START Material provided

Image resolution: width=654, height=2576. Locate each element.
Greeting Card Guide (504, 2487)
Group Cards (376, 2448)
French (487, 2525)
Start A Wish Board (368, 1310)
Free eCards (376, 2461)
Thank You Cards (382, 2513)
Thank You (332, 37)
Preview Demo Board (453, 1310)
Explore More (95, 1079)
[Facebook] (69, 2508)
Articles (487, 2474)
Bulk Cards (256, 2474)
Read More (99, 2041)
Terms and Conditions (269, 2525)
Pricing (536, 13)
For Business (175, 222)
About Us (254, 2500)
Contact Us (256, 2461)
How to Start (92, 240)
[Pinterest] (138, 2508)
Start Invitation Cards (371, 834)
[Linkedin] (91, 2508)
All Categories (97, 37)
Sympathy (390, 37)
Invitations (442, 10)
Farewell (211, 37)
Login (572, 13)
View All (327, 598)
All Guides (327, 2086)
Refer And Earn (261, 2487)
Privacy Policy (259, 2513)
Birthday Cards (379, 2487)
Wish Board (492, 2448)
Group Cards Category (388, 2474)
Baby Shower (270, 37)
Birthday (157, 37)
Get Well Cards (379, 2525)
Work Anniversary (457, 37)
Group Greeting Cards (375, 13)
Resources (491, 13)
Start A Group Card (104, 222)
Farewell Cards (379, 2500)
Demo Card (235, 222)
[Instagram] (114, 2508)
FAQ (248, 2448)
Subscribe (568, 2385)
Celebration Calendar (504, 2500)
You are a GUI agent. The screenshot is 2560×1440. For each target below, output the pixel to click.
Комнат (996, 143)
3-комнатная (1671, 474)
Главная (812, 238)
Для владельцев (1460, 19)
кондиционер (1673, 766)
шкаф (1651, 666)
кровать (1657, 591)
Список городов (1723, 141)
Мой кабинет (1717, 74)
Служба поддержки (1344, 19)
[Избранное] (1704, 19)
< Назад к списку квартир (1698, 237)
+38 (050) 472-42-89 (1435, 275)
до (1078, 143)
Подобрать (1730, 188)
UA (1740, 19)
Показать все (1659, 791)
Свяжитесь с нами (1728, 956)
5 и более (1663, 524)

END Material provided

Activity: Taking the entries above, write out exactly each line from the one holding "Group Cards (376, 2448)" to the one holding "All Guides (327, 2086)", both included, and stop there.

Exercise response:
Group Cards (376, 2448)
French (487, 2525)
Start A Wish Board (368, 1310)
Free eCards (376, 2461)
Thank You Cards (382, 2513)
Thank You (332, 37)
Preview Demo Board (453, 1310)
Explore More (95, 1079)
[Facebook] (69, 2508)
Articles (487, 2474)
Bulk Cards (256, 2474)
Read More (99, 2041)
Terms and Conditions (269, 2525)
Pricing (536, 13)
For Business (175, 222)
About Us (254, 2500)
Contact Us (256, 2461)
How to Start (92, 240)
[Pinterest] (138, 2508)
Start Invitation Cards (371, 834)
[Linkedin] (91, 2508)
All Categories (97, 37)
Sympathy (390, 37)
Invitations (442, 10)
Farewell (211, 37)
Login (572, 13)
View All (327, 598)
All Guides (327, 2086)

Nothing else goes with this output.